**Passage to read**

-.-.-

3.  Maximize your retirement savings to tax advantaged accounts.  The IRS contribution limit to 401(k)s is $17,500 in 2014 ($23,000 for ages 50 or older). You can also consider contributing an additional $5,500 to a traditional or Roth IRA ($6,500 for ages 50 or older).  Already maxed out on your retirement contributions at work?  Consider these investment alternatives to a 401k plan.

4.  Run multiple retirement calculations.  Estimating your retirement outlook is a best practice financial planning activity and should be done at least once a year.  Be sure to use multiple calculators to account for different assumptions and methodology. Some calculators you can use include this basic retirement plan estimator, Financial Engines (if offered through your retirement plan at work), BasicESPlanner (more advanced), or this retirement calculator.

5.  Review your health insurance coverage options. This is the number one concern for soon to be retirees for a reason. Health-related costs are a significant portion of the budget during retirement. If you have retiree medical insurance, go ahead and start reviewing your options and the associated costs.  You should also visit the healthcare.gov site if you will be retiring prior to age 65 when Medicare eligibility kicks in. If you are in a high deductible plan with an HSA option, take full advantage of your ability to set aside up to $3,300 for individual coverage or $6,550 for family coverage (plus $1,000 for both if age 55 or older) of pre-tax dollars in a health savings account to help cover future costs.

6.  Obtain long term care insurance. Long term care costs can be a significant drain on a family’s net worth. You can choose to either self-insure with your retirement nest egg, spend down assets to qualify for Medicaid, or purchase long-term care insurance.  To learn more about long term care insurance, check out lifehappens.org or longtermcare.gov.

7.  Have a plan to eliminate your debt (including the mortgage).  What do many financially confident retirees have in common? They are debt-free!  You can use a mortgage payoff calculator to help you coordinate the timing of your mortgage elimination plan.

-.-.-

**Given information**
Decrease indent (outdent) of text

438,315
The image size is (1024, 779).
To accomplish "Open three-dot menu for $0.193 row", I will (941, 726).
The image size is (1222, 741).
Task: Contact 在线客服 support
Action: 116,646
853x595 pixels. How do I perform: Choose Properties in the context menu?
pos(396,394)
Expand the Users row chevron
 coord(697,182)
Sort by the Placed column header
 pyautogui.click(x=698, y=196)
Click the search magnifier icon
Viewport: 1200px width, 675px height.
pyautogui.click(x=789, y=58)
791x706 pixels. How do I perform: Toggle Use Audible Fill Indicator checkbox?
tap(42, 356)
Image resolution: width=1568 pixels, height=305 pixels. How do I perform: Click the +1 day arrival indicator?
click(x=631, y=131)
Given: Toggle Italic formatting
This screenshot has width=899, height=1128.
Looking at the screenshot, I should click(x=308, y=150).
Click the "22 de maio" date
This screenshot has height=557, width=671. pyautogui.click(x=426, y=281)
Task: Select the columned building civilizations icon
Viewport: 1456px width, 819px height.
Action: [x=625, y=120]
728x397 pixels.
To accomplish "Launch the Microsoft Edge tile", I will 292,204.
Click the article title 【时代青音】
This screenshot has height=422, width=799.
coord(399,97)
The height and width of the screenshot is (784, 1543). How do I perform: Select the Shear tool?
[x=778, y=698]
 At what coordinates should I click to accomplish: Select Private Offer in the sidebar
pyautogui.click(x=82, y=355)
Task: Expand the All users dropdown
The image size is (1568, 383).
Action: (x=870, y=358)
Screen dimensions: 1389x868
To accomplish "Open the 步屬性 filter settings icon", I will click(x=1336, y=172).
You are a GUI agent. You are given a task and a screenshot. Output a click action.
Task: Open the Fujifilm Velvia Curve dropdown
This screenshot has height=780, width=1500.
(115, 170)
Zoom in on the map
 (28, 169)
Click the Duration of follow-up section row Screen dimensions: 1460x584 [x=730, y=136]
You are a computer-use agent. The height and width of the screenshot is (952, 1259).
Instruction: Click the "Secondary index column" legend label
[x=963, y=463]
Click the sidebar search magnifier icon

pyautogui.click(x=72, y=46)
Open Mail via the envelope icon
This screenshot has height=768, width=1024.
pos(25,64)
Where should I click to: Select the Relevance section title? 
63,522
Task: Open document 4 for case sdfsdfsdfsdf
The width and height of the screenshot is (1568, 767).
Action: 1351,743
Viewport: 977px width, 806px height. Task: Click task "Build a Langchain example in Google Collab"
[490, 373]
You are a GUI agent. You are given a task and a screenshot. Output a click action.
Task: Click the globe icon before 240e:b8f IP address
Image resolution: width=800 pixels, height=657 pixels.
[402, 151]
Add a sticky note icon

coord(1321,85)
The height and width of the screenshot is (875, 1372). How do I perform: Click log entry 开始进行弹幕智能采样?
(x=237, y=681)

-.-.-

**Task requirements**
Continue the retirement planning tips, picking up after the seventh tip.

**Response to this task**
8.  Re-Assess your tolerance for risk.  It’s natural to invest more conservatively as we age but the pendulum can shift too much in the flight to safety and longer life expectancies increase the risk of outliving our money.  An extreme move to conservative investment options may also not always be prudent in a rising interest rate environment. Many financial planners consider Social Security as part of the fixed income portion of your total retirement portfolio so the remaining assets can be more aggressive.

9.  Update your estate planning documents.  What worked during your 30’s may not be the best plan in your 50’s and 60’s.  That is why it is important to make sure you have crucial estate planning documents in place such as a will, durable power of attorney, health care power of attorney, and advanced health care directive.  Check out these 5 Steps to Estate Planning to make sure you have your own estate plan (rather than relying on the intestacy laws of the state you live in).

10.  Estimate your pension (if you have one) and Social Security income.  If you are eligible for a pension through your current or former employer, you should go ahead and estimate your benefit.  Start weighing the pros and cons of choosing a monthly pension vs. lump sum option. Next, estimate your Social Security so you know the total sum of your guaranteed income sources. (Yeah, I know that I used the word guarantee in the same sentence as Social Security but long-term funding issues are less of a concern if you are retiring within the next 10 years.)

The action steps listed above are best practice retirement planning behaviors regardless of your age or proximity to retirement.  However, the sense of urgency definitely goes up once that retirement date is 10 years or less away.  Don’t wait to the last minute to get started with your own retirement planning. Even if you don’t feel too confident about your ability to retire on your terms, a little proactive planning can help you see how to create a flexible plan that fits your life goals.